127 stars 34 forks source link

Extract average read length from fastp output #17

Closed Midnighter closed 2 years ago

Midnighter commented 2 years ago

Description of feature

Bracken needs as an input the read length. This is not consistently or always correctly reported in SRA meta-data so it's better to estimate the average read length. fastp already does this so we can extract the information from there.

jfy133 commented 2 years ago

I realised today when looking at this issue, this didn't work very nicely when doing run merging, so I came up with another solution using seqkit (and it gave me an excuse to use try out NXF stdout output type)

jfy133 commented 2 years ago

Actually the read length is for the database building, which is not something we support currently, so this is not necessary. A user will need to estimate already and build their corresponding database with that read length in mind, and pass that database to the pipeline.

Midnighter commented 2 years ago

My bad about this, yes, one needs defined read lengths for building the Bracken database and can then select one length in the analysis step.

Sabrin2020 commented 1 year ago

Is the braken database same as kraken database, still confused. I have built my custom kraken database, is this what i will input to Braken ?

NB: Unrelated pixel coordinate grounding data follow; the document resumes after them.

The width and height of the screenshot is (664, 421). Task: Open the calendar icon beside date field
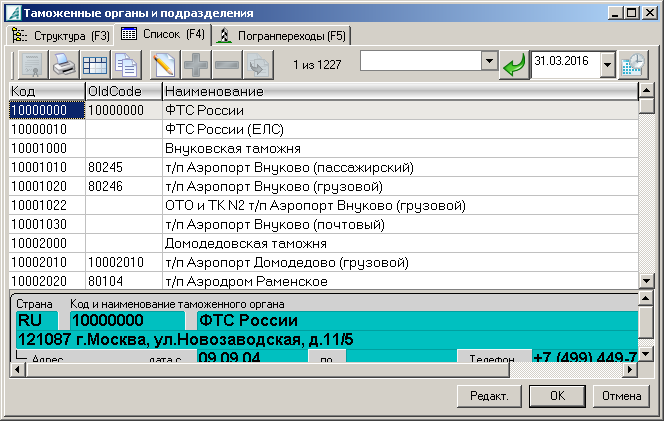click(x=633, y=65)
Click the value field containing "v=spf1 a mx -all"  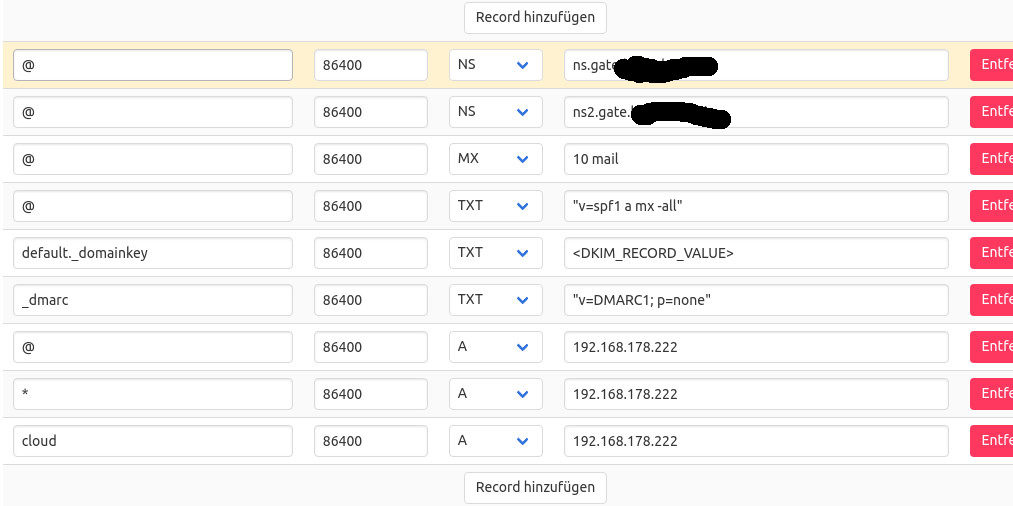755,206
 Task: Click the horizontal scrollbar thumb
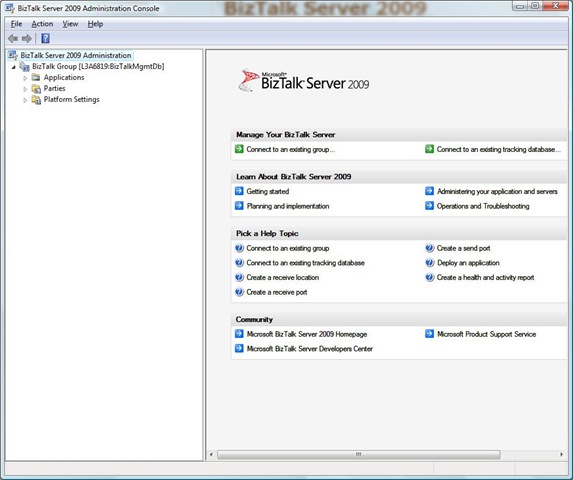coord(358,454)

Midnighter commented 1 year ago

Not exactly the same, there is an additional build step that Bracken needs to perform on an existing kraken2 database. When it's done you can use that database for both kraken2 and Bracken. Take a look at this pipeline to build one:

https://github.com/Midnighter/kraken2-bracken-test-db

It would need some adjustments to be generally useful. This just builds the test database.

Sabrin2020 commented 1 year ago

I have built my kraken2 custom database sucessfully and have the kraken.report from the sample i am testing. Is not that the same database we handle its link to bracken?

Sabrin2020 commented 1 year ago

Okay , i ran braken-build too but still get same error

bracken-build -d kraken.NCBI.nt -t 32 -l 150 -x kraken.NCBI.nt -y kraken2

bracken -d kraken.NCBI.nt -i kraken.report -o test.bracken -w OUTREPORT -r 150 -l S

**Note that this script will try to use kraken2 as default. If kraken2 is not installed, kraken will be used instead

Checking for Valid Options... ERROR: kraken.NCBI.nt/database150mers.kmer_distrib does not exist Run bracken-build to generate the kmer distribution file.

Midnighter commented 1 year ago

Let's take this on Slack or in another issue. Your problem is not related to the original issue here.